We mogen ons terecht zorgen maken. Maar hoe zijn we bij deze realiteit uitgekomen, terwijl de founding visions voor ons internet ooit zo positief waren?
Moderatie betekent namelijk zoveel als ‘matiging’. Als je ooit op school hebt gezeten of aan een debat hebt meegedaan, heb je er ervaring mee. Geen persoonlijke dingen roepen of zomaar iets zeggen. En vooral: je huiswerk doen, luisteren naar elkaar, on topic blijven. Was er niemand om de boel ordentelijk te leiden, dan bleek verrassend vaak de grootste schreeuwer, sterkste persoon of populairste hottie gelijk te hebben. (In my experience in ieder geval.)

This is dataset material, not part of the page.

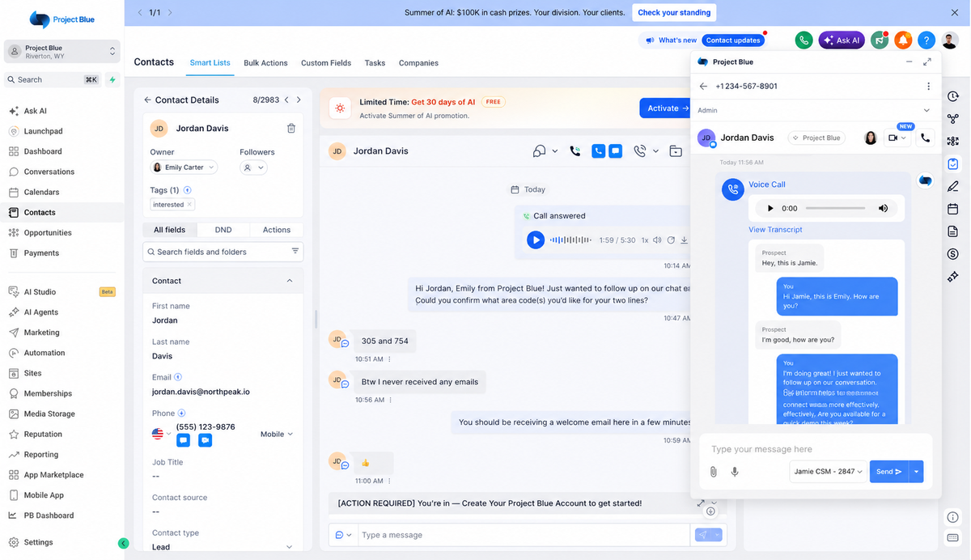Expand the Emily Carter owner dropdown

click(x=184, y=168)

Nieuwsgroepen, fora en Web2.0 - een kleine geschiedenis
Voordat we browsers hadden met plaatjes en geluid, was internetten vooral meedoen aan nieuwsgroepen, via Usenet. Mensen bespraken er van alles, in tekstvorm, meestal rondom een thema waar ze gepassioneerd over waren. Dat ging er -als je de pioniers uit die tijd mag geloven- vrij beschaafd aan toe. Misschien omdat het nieuw en relatief niche was, dat internet. En: er waren duidelijke regels en de groep was niet groot. Binnen zo'n subcultuur is het voor iedereen prima toeven, natuurlijk.
Anonimiteit is niet het probleem
En alhoewel men veelal anoniem meedeed in die nieuwsgroepen, was er toch een zeker familiar stranger-gevoel: die man met die hond twee straten verderop… die ken je verder niet, maar die hoort er wel te zijn als jij je vuilniszak weggooit ‘s avonds. Hij geeft je een vertrouwd, veilig gevoel. Hij maakt jouw buurt.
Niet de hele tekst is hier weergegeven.